Ashi Studio Fall 2026 Couture Runway, Fashion Show & Collection Review


If Tuesday opened with childlike wonder at Chanel, the fairy tale of couture took a darker turn with the final show of the day, Ashi Studio.

Picking up where last season left off, the mononymous Saudi couture designer had his Victorian heroine wandering off into the woods, only to find it the domain of the Fae, who are not genteel fairy godmother types but rather otherworldly beings as beautiful as they are perilous.

Before the show, Ashi said he leaned further into the “Wuthering Heights” feeling of his spring effort and thought back to the Surrealist Ball given by Baroness Marie-Hélène de Rothschild in 1972, a soirée with the likes of Salvador Dalí, Princess Grace of Monaco and Audrey Hepburn in attendance.

Plus, as his brand marks its 20th anniversary this season, “it felt right to throw a ball — in my way,” he added.

His characters came clad in a sculptural minidress edged with leather worked to look like a broken antique porcelain doll; a silk faille jacket dress decorated with wine flagons made of 3D-printed metal elements and opaline glass, or a sequined sheath gown in a fawn’s delicate mottled motif with minute antlers extending behind the shoulders.

One model felt like an evocation of a young Miss Havisham, wearing a filmy gown with an Elizabethan collar cinched with a corset and carrying a parasol covered with a shroud of chiffon that trailed to the ground.

Even simpler fare came touched with fantasy, from exaggerated hips on trousers, to a sculpted face and small bell on the back of a little black corset dress.

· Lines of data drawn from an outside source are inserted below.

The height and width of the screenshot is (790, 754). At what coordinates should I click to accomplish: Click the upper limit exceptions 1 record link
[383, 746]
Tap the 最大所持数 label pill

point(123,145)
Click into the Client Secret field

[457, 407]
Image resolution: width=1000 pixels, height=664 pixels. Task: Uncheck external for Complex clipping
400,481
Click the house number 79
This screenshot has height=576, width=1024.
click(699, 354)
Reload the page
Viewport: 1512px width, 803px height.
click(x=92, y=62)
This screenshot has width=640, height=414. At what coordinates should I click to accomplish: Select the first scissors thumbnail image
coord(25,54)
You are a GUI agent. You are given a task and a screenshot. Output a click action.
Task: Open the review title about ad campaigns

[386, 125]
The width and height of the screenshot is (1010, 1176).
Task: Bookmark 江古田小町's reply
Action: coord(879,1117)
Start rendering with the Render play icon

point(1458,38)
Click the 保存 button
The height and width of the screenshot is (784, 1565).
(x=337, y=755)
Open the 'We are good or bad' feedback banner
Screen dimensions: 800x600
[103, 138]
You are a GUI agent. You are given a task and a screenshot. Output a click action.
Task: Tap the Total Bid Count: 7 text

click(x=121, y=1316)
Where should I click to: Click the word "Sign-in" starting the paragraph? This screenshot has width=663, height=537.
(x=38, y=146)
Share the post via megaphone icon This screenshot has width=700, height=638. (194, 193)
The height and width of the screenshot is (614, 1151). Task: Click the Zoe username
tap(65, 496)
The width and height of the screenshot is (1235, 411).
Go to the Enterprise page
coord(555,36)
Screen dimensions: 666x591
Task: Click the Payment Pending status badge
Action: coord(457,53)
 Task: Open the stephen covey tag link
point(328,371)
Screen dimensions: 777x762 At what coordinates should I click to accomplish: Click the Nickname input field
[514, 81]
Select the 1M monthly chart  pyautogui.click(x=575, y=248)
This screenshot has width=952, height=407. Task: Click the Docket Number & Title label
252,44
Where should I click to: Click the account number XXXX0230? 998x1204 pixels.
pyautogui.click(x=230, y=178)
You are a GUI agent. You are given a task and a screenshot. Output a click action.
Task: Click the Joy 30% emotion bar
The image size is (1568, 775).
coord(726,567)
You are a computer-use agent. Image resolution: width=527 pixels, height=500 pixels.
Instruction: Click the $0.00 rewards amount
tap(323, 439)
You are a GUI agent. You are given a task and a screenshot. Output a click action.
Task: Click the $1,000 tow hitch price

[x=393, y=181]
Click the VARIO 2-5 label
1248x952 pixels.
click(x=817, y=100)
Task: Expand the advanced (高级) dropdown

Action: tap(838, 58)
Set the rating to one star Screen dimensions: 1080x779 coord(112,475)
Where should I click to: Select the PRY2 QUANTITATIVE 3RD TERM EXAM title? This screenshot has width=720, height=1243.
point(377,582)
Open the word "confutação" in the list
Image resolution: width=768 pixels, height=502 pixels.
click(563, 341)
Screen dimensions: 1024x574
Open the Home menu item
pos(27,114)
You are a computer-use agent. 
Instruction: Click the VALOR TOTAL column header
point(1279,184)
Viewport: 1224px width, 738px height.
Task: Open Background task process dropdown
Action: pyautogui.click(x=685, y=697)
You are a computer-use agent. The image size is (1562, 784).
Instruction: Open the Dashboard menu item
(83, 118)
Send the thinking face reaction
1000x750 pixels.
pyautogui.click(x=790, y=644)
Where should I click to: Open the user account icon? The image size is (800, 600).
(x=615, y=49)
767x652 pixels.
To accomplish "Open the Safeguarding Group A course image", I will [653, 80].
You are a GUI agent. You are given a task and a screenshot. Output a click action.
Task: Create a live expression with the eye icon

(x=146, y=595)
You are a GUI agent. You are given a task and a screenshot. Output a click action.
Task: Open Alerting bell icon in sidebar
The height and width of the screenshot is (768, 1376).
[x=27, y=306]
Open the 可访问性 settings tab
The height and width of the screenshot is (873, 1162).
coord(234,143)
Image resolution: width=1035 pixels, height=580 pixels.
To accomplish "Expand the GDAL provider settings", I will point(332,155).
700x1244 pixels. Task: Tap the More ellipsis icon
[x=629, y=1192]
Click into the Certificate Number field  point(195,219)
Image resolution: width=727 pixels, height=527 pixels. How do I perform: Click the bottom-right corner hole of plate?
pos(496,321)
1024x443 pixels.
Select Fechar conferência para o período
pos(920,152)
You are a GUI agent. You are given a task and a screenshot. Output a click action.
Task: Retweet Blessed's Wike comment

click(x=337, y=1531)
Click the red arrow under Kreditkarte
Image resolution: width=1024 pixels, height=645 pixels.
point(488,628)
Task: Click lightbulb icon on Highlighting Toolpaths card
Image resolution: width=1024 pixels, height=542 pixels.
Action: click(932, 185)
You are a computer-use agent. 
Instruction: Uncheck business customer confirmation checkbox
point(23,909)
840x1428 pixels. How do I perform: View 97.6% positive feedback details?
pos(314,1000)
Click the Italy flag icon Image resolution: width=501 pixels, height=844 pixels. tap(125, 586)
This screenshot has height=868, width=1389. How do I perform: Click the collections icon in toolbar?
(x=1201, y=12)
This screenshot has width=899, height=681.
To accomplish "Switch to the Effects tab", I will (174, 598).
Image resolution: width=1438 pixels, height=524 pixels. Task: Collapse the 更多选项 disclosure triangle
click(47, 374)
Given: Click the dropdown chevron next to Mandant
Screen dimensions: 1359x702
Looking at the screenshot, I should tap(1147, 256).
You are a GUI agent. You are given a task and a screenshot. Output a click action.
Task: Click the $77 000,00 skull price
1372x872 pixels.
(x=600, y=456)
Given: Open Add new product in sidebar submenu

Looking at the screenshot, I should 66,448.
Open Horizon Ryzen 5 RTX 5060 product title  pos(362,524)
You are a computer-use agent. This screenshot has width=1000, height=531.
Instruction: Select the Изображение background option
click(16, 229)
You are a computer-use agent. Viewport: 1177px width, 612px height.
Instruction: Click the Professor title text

Unusual materials included real lobster shells and mussels that were handpainted and bejeweled; a feather effect created by wrapping pampa grass plumes in shredded chiffon, and washed 19th-century handwoven Italian textiles that the designer sourced in Florence. They contributed to what he saw as his way to address sustainability in couture.

But that still takes a backseat to his belief that “sometimes with new materials, sometimes with old materials, it’s all about emotions,” he said.